═══ GIVEN RECORDS
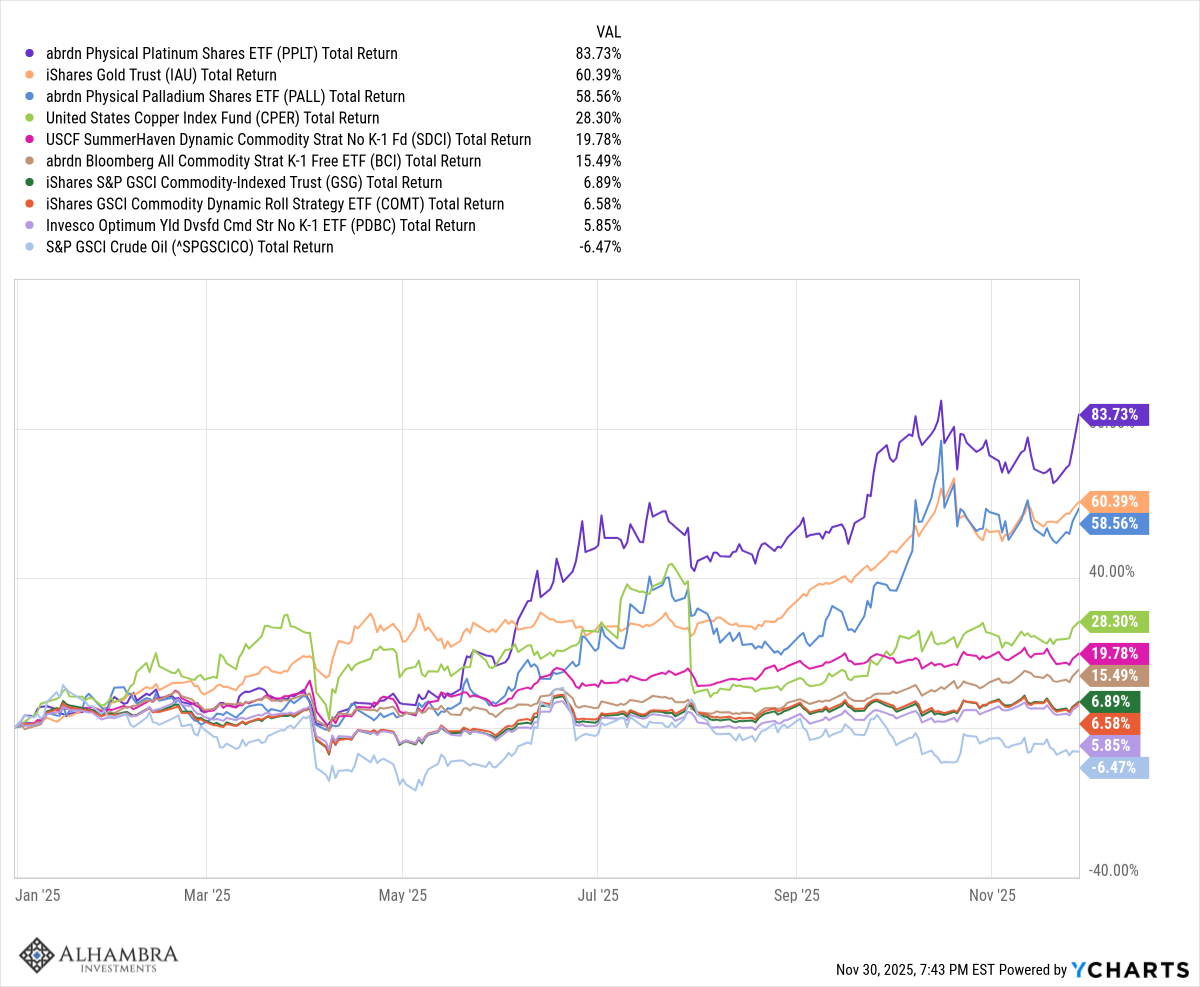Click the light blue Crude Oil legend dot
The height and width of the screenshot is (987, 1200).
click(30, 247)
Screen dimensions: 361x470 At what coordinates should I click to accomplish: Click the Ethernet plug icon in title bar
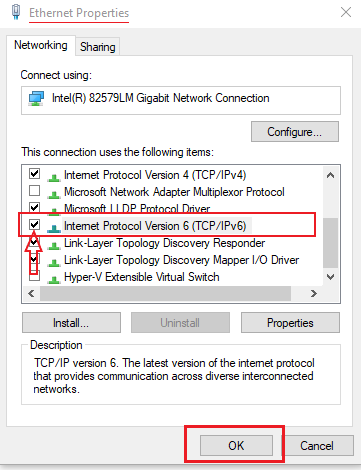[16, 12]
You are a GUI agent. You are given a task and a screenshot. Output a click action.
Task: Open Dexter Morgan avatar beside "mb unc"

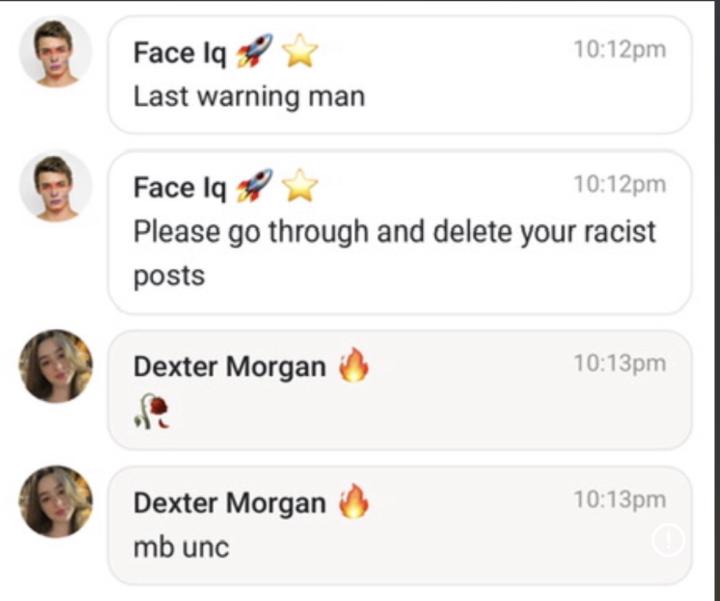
══════
(TASK ITEM)
Start at the line that contains "Screen dimensions: 361x470" and retype every line through the end of the entries above, both ends included. Exclude all pictures.

(OUTPUT)
Screen dimensions: 361x470 At what coordinates should I click to accomplish: Click the Ethernet plug icon in title bar
[16, 12]
You are a GUI agent. You are given a task and a screenshot. Output a click action.
Task: Open Dexter Morgan avatar beside "mb unc"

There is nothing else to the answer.